Note: I don't know Garrett, we're not friends, just wanted to add another
voice.

------
madrobby
I'm the co-founder of a successful SaaS (<http://letsfreckle.com/>) and would
easily have paid $300 for the spreadsheet alone.

I wish I had had the spreadsheet back when we started. Garrett seriously got
your back on the finances of a bootstrapped SaaS.

------
JohnHammersley
Just bought a copy - I remember reading through the slides and thought there
was a lot of good stuff there.

Whilst $79 may seem a lot for a pdf and a spreadsheet, it's really very little
to pay for good advice! There really is no way to learn other than to do it
and make your own mistakes on the way, but having something like this to hand
should help you recover quicker, and if you avoid a few pitfalls because of
it, all the better :-)

------
jkulmala
I just finished reading this and it's a goldmine of information.

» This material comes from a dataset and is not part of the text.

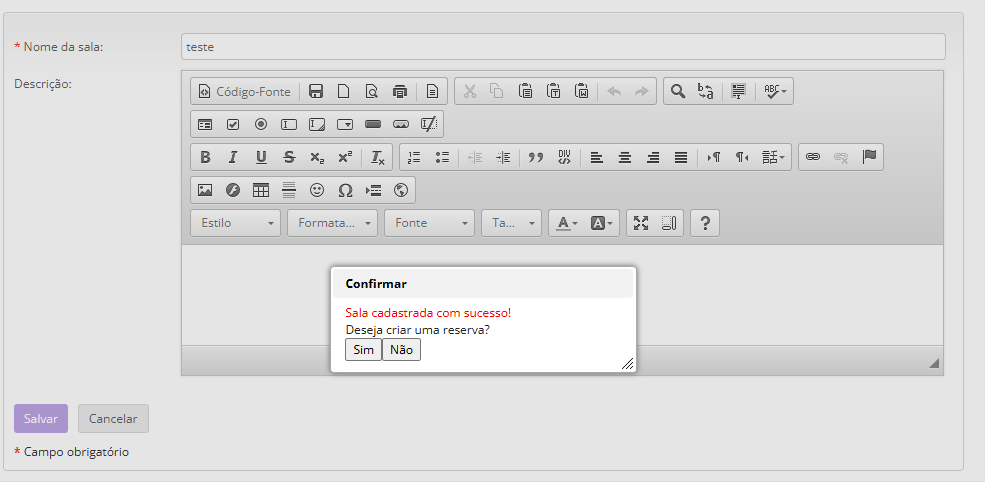Click the Nome da sala input field
Screen dimensions: 985x482
pos(563,47)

If anything, it's priced too low ;)

The best part for me was the focus on bootstrapping costs and the lists of
things to take into account when budgeting.

------
scottmagdalein
Garrett, I'm buying your book. Definitely.

Question: How long did it take you to write the book and build the
spreadsheets? I don't mean hours. I mean, from the day you started to the day
you said "ok, done", how long was that?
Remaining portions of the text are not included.